Eastern Mediterranean Health Journal | All issues | Volume 14, 2008 | Volume 14, issue 6 | Epidemiological and cost analysis of multidrug-resistant tuberculosis in Oman

Epidemiological and cost analysis of multidrug-resistant tuberculosis in Oman

Print

PDF version

A. Mohammadi,1 Z.S. Nassor,1 T. Behlim,1 E. Mohammadi,1 R. Govindarajan,1 A. Al Maniri2 and R.A. Smego Jr1

تحليل وبائيات السل المقاوم للأدوية المتعددة وتكاليفه في سلطنة عُمان

ريموند سميجو، أفسانا محمدي، زوينة ناصر، تارنم بهيليم، إيمان محمدي، راده جافيندارجَن، عبد الله المنيري

الخلاصـة: قام الباحثون بتحليل وبائيات وتكاليف علاج جميع المرضى الثلاثة عشر الذين شُخِّصت إصابتهم بالسل المقاوم للأدوية المتعددة (11مصاباً بالسل الرئوي واثنين بالسل خارج الرئة) في سلطنة عمان في الفتـرة من كانون الثاني/يناير 2000 حتى تشرين الأول/أكتوبر 2005. وكان المرض ثانوياً أو مكتسباً لدى 12 من بين الـ 13 مريضاً. وتمَّ تحرِّي ما مجموعه 140 من المخالطين (بوَسَطي 10.8 مخالِطاً لكل مريض)، إلا أن تـتبع المخالطين لم يكشف عن أي حالات عدوى ثانوية. وبلغ متوسط عدد الأدوية التي كانت مستفرَدات عُصَيَّات السل مقاومة لها 2.8 (المجال 2 – 5). وأُعطي وسطياً 4.7 أدوية للمرضى، وكان طول المعالجة الوسطي ثمانية أشهر. وقد شُفِيَ جميع المرضى. وكانت تكلفة الأدوية المعطاة لهذه الحالات المقاومة للأدوية المتعددة في عُمان أكثر من تكلفة النُظُم المعيارية لمعالجة عُصَيَّات السل الحساسة للأدوية، بنحو 14 إلى 29 مرة.

ABSTRACT: We conducted an epidemiological and cost analysis for all 13 patients diagnosed with multaidrug-resistant tuberculosis (11 pulmonary, 2 extrapulmonary) in Oman from January 2000 to October 2005. The disease was secondary, or acquired, in 12 of 13 patients. A total of 140 contacts were screened (mean 10.8 persons per patient), but contact tracing revealed no secondary cases. The mean number of drugs that TB isolates were resistant to was 2.8 (range 2–5). A mean of 4.7 drugs were given to patients, the mean length of therapy was 8 months and all patients were cured. The cost of medications for these multidrug-resistant cases was 14 to 29 times higher than that for the standard drug-sensitive TB regimen.

Analyse épidémiologique et analyse des coûts de la tuberculose à bacilles multirésistants à Oman

RÉSUMÉ: Nous avons réalisé une analyse épidémiologique et une analyse des coûts concernant les 13 patients pour lesquels le diagnostic de tuberculose à bacilles multirésistants (11 cas pulmonaires et 2 extrapulmonaires) avait été établi, de janvier 2000 à octobre 2005 à Oman. La maladie était secondaire, ou acquise, chez 12 des 13 patients. Les sujets contacts ont été recherchés, 140 au total ont été examinés (avec une moyenne de 10,8 sujets par patient) et aucun cas secondaire n’a été détecté. Le nombre moyen de médicaments auxquels les isolats provenant de patients tuberculeux étaient résistants était de 2,8 (avec des extrêmes allant de 2 à 5). En moyenne, 4,7 médicaments ont été administrés aux patients, la durée moyenne du traitement a été de 8 mois et tous les patients ont guéri. Le coût des médicaments pour ces cas de tuberculose à bacilles multirésistants à Oman était 14 à 29 fois supérieur à celui du traitement standard contre la tuberculose sensible aux médicaments.

1Oman Medical College, Sohar Campus, Sohar, Oman (Correspondence to R.A. Smego: This e-mail address is being protected from spambots.
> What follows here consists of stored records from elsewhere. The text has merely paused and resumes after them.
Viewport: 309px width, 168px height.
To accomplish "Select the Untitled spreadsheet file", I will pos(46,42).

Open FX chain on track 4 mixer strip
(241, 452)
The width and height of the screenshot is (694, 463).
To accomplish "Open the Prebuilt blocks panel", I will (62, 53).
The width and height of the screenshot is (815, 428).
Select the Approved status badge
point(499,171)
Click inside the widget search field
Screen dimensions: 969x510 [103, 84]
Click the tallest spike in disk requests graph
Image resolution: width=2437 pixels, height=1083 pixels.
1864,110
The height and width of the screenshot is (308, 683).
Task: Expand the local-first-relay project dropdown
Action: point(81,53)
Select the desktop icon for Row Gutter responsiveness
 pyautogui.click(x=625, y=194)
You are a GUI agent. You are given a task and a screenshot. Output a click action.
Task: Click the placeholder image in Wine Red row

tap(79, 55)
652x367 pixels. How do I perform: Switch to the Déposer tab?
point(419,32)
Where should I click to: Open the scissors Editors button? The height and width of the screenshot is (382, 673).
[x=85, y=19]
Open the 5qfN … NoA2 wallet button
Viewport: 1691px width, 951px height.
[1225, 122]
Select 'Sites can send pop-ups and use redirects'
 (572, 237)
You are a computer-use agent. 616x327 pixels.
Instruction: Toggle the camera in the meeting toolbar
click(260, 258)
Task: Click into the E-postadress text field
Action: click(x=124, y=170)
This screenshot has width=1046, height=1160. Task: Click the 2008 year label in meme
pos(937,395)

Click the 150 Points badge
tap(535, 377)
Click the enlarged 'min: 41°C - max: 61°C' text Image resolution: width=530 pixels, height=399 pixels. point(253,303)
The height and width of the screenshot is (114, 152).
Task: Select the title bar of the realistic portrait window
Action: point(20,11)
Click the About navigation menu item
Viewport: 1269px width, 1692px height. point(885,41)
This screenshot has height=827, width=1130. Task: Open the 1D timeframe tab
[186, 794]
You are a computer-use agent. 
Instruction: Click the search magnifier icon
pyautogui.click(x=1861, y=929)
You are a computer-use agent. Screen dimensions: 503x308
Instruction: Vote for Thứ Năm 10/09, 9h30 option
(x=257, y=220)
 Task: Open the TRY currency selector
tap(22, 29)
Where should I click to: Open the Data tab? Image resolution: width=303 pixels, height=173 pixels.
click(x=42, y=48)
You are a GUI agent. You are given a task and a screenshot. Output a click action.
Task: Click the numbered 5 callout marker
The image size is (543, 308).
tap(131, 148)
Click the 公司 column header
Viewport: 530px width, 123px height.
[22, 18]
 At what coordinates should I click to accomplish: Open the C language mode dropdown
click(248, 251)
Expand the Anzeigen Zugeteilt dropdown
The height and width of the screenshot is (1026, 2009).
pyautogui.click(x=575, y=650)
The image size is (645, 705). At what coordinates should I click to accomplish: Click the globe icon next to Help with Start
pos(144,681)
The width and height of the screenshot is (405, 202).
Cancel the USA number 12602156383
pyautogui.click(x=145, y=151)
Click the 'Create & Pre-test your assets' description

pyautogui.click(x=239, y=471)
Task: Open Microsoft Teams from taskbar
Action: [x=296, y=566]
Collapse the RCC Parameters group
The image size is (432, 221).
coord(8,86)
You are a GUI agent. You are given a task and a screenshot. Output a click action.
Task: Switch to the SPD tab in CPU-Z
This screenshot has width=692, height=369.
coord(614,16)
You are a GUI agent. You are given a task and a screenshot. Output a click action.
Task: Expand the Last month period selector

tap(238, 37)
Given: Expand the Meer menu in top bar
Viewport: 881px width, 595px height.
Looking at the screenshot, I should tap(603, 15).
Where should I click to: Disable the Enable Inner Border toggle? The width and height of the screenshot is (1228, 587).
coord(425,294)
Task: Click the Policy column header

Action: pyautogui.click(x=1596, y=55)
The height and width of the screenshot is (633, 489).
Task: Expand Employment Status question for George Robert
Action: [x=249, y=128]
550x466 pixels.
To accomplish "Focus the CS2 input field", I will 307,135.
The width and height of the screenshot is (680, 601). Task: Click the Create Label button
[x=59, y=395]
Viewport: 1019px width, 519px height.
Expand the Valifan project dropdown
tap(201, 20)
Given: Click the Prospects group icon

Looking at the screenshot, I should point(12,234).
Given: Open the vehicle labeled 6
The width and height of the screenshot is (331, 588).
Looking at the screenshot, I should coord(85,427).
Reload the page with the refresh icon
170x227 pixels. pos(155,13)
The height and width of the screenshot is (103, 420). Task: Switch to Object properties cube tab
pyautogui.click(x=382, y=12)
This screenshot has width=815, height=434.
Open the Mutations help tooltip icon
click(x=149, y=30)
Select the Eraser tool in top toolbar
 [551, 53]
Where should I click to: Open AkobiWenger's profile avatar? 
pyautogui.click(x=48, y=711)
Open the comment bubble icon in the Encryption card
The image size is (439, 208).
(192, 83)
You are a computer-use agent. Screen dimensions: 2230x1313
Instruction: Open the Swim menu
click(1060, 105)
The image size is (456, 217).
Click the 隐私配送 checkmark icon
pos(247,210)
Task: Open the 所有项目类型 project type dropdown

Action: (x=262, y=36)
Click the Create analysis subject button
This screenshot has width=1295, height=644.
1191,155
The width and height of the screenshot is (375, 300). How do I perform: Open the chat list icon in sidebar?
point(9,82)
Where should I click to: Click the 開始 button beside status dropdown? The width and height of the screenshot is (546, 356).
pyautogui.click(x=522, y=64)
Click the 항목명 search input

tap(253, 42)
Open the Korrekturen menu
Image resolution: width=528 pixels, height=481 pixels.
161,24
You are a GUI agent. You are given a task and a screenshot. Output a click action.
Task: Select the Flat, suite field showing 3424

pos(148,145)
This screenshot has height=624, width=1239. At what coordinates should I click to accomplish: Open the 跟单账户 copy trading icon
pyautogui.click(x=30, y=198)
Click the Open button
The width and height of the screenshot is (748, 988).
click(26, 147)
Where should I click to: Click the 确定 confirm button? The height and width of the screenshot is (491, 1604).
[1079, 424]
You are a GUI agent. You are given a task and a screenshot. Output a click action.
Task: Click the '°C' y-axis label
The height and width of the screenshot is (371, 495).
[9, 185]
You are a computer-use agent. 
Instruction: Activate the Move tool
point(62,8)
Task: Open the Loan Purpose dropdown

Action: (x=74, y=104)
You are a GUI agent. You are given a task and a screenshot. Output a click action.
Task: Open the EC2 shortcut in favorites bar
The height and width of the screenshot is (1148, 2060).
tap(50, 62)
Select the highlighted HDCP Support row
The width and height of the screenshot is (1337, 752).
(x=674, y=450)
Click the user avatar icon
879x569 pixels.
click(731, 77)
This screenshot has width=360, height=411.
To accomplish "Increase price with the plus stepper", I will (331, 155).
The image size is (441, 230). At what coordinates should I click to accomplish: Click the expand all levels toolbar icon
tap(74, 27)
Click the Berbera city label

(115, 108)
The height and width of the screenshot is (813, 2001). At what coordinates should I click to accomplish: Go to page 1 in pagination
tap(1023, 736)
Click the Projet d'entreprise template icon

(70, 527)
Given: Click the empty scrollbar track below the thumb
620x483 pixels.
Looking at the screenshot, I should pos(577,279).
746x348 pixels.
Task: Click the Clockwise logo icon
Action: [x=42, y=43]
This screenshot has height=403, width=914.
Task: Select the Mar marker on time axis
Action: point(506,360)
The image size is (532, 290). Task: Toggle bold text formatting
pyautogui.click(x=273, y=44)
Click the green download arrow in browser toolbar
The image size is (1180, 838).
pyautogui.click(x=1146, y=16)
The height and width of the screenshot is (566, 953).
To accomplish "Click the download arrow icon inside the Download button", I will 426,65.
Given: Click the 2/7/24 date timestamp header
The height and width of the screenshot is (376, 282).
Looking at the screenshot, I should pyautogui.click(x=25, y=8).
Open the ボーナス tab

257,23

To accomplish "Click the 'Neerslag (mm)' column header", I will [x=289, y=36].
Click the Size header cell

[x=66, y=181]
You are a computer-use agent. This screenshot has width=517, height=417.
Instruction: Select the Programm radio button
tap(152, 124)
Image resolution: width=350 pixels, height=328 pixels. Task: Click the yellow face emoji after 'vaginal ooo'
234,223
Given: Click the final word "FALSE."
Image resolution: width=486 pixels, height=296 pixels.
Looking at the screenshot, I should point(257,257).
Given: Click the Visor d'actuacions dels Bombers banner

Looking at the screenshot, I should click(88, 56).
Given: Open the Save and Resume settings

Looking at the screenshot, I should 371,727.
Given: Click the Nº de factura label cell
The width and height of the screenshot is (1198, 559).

You need JavaScript enabled to view it ).
2Karolinska Institute, Stockholm, Sweden.
Received: 16/01/07; accepted: 17/05/07
EMHJ, 2008, 14(6):1240-1245 


Introduction

Treatment for tuberculosis (TB) caused by multidrug-resistant strains of Mycobacterium tuberculosis is more complicated, more costly and less likely to produce favourable results than treatment for strains that are sensitive to treatment with the 1st-line drugs isoniazid and rifampicin [1,2]. Accordingly, multidrug-resistant TB (MDR-TB) has enhanced transmissibility and poses a greater public health risk than the drug-sensitive disease. The higher costs related to MDR-TB include longer periods of hospitalization, longer treatment with more expensive and toxic 2nd- and 3rd-line anti-TB medications, greater productivity losses and higher mortality. In a study from the United States of America, the average cost of treatment per patient who survived MDR-TB was US$ 89 594 and for those who died was US$ 717 555 [2].

In this study in Oman we sought to determine the epidemiological and clinical factors leading to acquisition of MDR-TB, the components of effective therapy and the economic repercussions of treatment.

Methods

We conducted a records-based retrospective review of cases of laboratory-confirmed, culture-positive MDR-TB documented and managed by the national TB control programme of the Oman Ministry of Health from January 2000 to October 2005. Demographic and clinical data extracted included: patient’s age, sex and country of origin; region in Oman where disease was reported and likely location of acquiring infection; disease site (pulmonary or extrapulmonary); presence of intravenous drug use, HIV/AIDS, alcoholism or other immunosuppressive states; number of contacts screened and TB cases among contacts; previous chemoprophylaxis and/or previous treatment for TB; mean number of drugs that TB isolates were resistant to; type and estimated cost of drugs used for treatment; clinical outcome and length of follow-up.

Determination of whether MDR-TB was primary or secondary was made according to a history of previous anti-TB drug treatment and analysis of drug susceptibility data before and after initial treatment. Close contacts were defined as household members, as well as work or school colleagues having prolonged, significant contact with an index case (i.e. eating and/or sleeping in the same room). No molecular typing of Mycobacterium strains was performed. A simple cost analysis of treatment regimens looked only at the retail cost (taken from the published data of the Omani national formulary) and the duration of anti-TB drugs administered and not at other aspects of therapy or at the larger perspective of costs to society.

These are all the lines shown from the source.